Emanuel  Carnevali, Corteo di personaggi a Villa Rubazziana
Traduzione e cura di Francesco Cappellini
 pag. 36, ISBN 978-88-6226-060-2

Euro 4,00
IN SINTESI

 

Una prosa memoriale inedita in Italia del giovane poeta che in otto anni di vita da bohémien a New York e Chicago (scrivendo sempre nell’inglese appreso leggendo di notte le insegne luminose nelle strade che spazzava) impresse un timbro indelebile nel modernismo americano e anticipò di oltre trent’anni gli stilemi della ‘beat generation’. 


UN ASSAGGIO

«Divenni allora l’amante di sua sorella, ma in cuor mio avevo un’adorazione per lei. Lei non mi amò, mai; così sarà sorpresa di sentire ora questa storia. Sarà sorpresa e forse arrabbiata e dichiarerà che quanto ho scritto è assolutamente falso. Ma io so che quella piccola verità che il mio pugno chiuso di uomo malato può lasciarsi scappare, sta in questo scritto.»







L’AUTORE

 

Manuel Carnevali nasce a Firenze il 4 dicembre 1897, da Tullio e Matilde Piano, dopo che i suoi genitori si sono già separati. Emanuel (come più tardi si farà chiamare), rimane con la madre, la zia, e i due figli di questa. La morte del nonno materno determina un difficile periodo di povertà e spostamenti: Pistoia (1901), Biella (1905), Cossato (1906).

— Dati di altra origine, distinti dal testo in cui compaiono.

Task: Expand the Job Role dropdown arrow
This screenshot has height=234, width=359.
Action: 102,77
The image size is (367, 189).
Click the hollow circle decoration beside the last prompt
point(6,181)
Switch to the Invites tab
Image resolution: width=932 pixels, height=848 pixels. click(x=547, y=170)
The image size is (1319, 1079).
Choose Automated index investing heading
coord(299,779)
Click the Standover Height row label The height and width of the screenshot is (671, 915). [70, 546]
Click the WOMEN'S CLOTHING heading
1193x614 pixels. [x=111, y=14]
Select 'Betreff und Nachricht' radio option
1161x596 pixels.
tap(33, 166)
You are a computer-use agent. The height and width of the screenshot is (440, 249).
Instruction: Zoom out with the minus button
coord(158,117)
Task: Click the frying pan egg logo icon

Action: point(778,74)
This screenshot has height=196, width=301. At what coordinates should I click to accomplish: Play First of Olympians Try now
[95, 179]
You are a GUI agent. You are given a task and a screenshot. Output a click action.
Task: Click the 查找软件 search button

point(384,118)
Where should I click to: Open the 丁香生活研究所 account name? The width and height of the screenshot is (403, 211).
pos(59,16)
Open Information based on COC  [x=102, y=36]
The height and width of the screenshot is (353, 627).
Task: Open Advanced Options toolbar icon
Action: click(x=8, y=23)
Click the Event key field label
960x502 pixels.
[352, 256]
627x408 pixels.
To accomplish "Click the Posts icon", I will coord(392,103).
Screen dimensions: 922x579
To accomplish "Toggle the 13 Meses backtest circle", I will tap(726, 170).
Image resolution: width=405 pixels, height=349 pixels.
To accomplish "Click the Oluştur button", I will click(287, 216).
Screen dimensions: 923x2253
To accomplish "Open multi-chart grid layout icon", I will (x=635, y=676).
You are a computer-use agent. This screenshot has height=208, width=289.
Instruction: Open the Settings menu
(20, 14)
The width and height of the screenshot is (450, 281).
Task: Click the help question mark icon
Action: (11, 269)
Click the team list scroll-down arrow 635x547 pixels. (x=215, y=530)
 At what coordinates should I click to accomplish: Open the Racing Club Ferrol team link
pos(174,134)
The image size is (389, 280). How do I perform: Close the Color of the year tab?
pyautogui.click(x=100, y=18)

Nel 1907 la madre, morfinomane, muore di tetano. Nel 1909 il padre, commissario prefettizio a Bazzano (Bologna), si risposa. Nel 1911-’12 Emanuel frequenta il prestigioso Collegio Foscarini di Venezia, ma viene rispedito al padre forse per una sua amicizia intima con un compagno. A seguito dell’ennesima frattura dei rapporti col genitore, nel marzo ’14, a soli diciassette anni, s’imbarca per New York dove farà i mestieri più umili e imparerà l’inglese leggendo di notte le insegne luminose nelle strade che spazza. Inizia a pubblicare poesie e a frequentare gli ambienti intellettuali che in quegli anni determinano la svolta ‘modernista’ nella letteratura americana: Waldo Frank, Carl Sandburg, Ernest Walsh e Williams Carlos Williams. È soprannominato il ‘black poet’, per il suo carattere ribelle, oscuro, indipendente, spesso impossibile. Nel ’17 si sposa ma dopo due anni lascia la moglie. Gli eccessi della sua vita da bohémiene una malattia terribile, l’encefalite letargica, causano il suo rimpatrio, nel ’22. Il resto della sua vita trascorre tra cliniche e ospedali, visitato e spesso sostenuto economicamente da artisti quali Ezra Pound, Robert McAlmon, e Kay Boyle (che ne riporta il ricordo di un uomo «meraviglioso, completamente tremante, come una farfalla fissata con gli spilli»). Muore in un ospedale di Bologna, l’11 gennaio 1942, strozzato da un boccone di pane.